Tutorial: SDMX integration

This tutorial will describe how to integrate your Open SDG platform with SDMX data, metadata, and translations.

Topics covered

  • Using SDMX data
  • Using SDMX metadata
  • Using SDMX translations

Requirements

  • This tutorial assumes you already have your data in SDMX format via a remote SDMX API. (However this approach also works with local SDMX files.)
  • This tutorial assumes you have already set up an Open SDG platform.

Level of difficulty

Anyone can follow the steps to complete the tutorial, however you will be using the YAML syntax involved in most Open SDG configurations. YAML requires particular indentation and spacing, so some attention to detail will be needed.

Some basic knowledge of SDMX is helpful but not required.

Removing the CSV input

The Open SDG platform out-of-the-box is configured to use CSV files as a data source - one file for each SDG indicator. In terms of Open SDG configuration, there is a "CSV input". When switching to SDMX, you will usually want to remove the CSV input.

There may be unusual cases where you need to keep some indicators as CSV-based because you don't have their data in SDMX format yet. So this section is optional.

The inputs are controlled in your data configuration (config_data.yml file) in your data repository. This setting contains any number of inputs in a list. To remove the CSV input, simply delete that item from the list. For example, if you are starting with this:

inputs:
  - class: InputCsvData
    path_pattern: data/*.csv
  - class: InputYamlMeta
    path_pattern: indicator-config/*.yml
    git: false

You can remove the CSV input by changing it to this:

inputs:
  - class: InputYamlMeta
    path_pattern: indicator-config/*.yml
    git: false

Adding the SDMX data input

Next we will add some code in the same place, but this time it will refer to your SDMX data source.

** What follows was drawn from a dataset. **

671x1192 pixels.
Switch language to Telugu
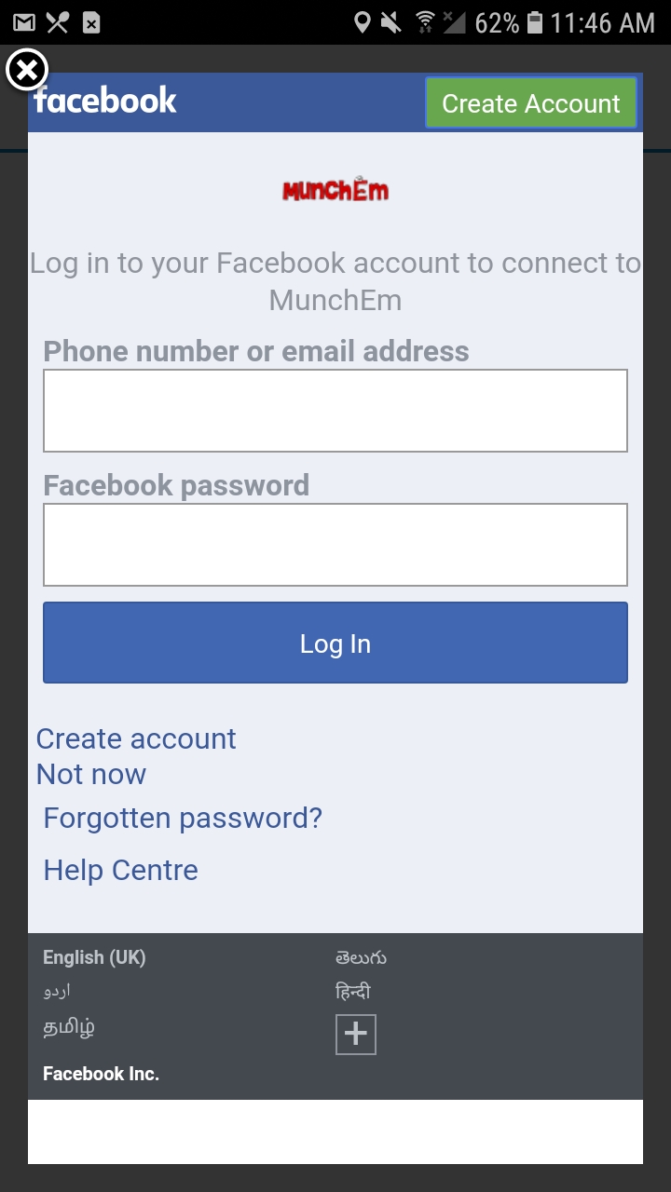361,957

Gather the URLs for your data and structure

Before proceeding you will need to know the location for your data, and the location for your structure. (The structure is often referred to as the "DSD".) Assuming you are using a remote SDMX API, these should both be URLs (i.e., they should start with "https://"). Get these URLs from your SDMX API, or by consulting your data managers. For this tutorial we will assume the URLs are:

  • https://my-sdmx-api.org/my-data
  • https://my-sdmx-api.org/my-structure

Note that it is also possible to use "local" data and structure files which are uploaded to your data repository. Simply upload them and then, instead of a URL, use the path within the repository (eg, "some-folder/my-data.xml").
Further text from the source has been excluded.